Extracted data.

====

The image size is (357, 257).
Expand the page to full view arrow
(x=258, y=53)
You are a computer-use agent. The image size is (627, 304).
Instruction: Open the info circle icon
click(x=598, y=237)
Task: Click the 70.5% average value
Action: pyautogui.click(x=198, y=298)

====

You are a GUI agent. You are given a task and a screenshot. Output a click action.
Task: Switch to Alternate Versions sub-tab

====

What you have to do. If a line in the listing has "image" in it, report that line.

Exercise result.
The image size is (357, 257).
You are a computer-use agent. The image size is (627, 304).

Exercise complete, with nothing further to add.